French police arrest 17 people suspected of smuggling migrants into Britain

17 members of an alleged human smuggling gang whose suspected victims were mainly from Afghanistan are currently being held in police custody, French officials said on Saturday. 

The alleged people smugglers were arrested in Loon Plage, a town wedged between the northern French port cities of Calais and Dunkirk, on Friday night on suspicion of smuggling illegal immigrants under or across the English Channel and into Britain, a police source close to the case told French media. 

The majority of the suspects currently being interrogated by Calais police are “from Romania,” the source said, adding the smuggling ring worked with “migrants from different nationalities, but for the most part Afghans”.  

The “wave” of arrests took place as the alleged gang members were getting ready to smuggle an undisclosed number of migrants into Britain, the source added. 
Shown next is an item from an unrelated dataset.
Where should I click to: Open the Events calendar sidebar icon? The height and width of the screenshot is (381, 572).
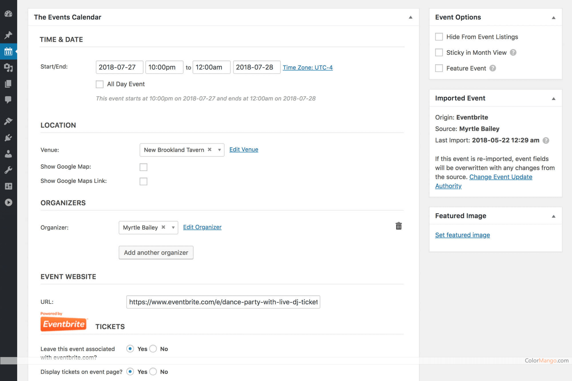click(8, 51)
Members of France’s border security force, the police aux frontières or PAF, had been investigating the suspects on suspicion of orchestrating illegal border crossings “for months,” the anonymous source added. 
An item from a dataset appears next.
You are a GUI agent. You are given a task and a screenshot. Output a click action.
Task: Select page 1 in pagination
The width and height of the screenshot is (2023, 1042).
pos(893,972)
In France, people suspected of migrant trafficking can be held without charge for up to four days. 

French President Emmanuel Macron is set to toughen France’s immigration and asylum policy in a controversial bill which is to be debated next month, and which has already been slammed by his political opponents and rights activists as “inhumane”.  

The young centrist has pledged to speed up asylum processing requests made by those fleeing war, famine or persecution; while also ensuring that those who do not qualify are dealt with more firmly, saying that France could not take in “all” economic migrants. 

Earlier this month Mr Macron also asked British prime minister Theresa May to take in more Calais refugees and contribute more financially towards securing the Franco-British border, which sits on the French side of the Channel. 

Mrs May promptly agreed to pay France £44.5 million to continue to police the border in Calais and set up a joint operation to process asylum seeker claims in the port city.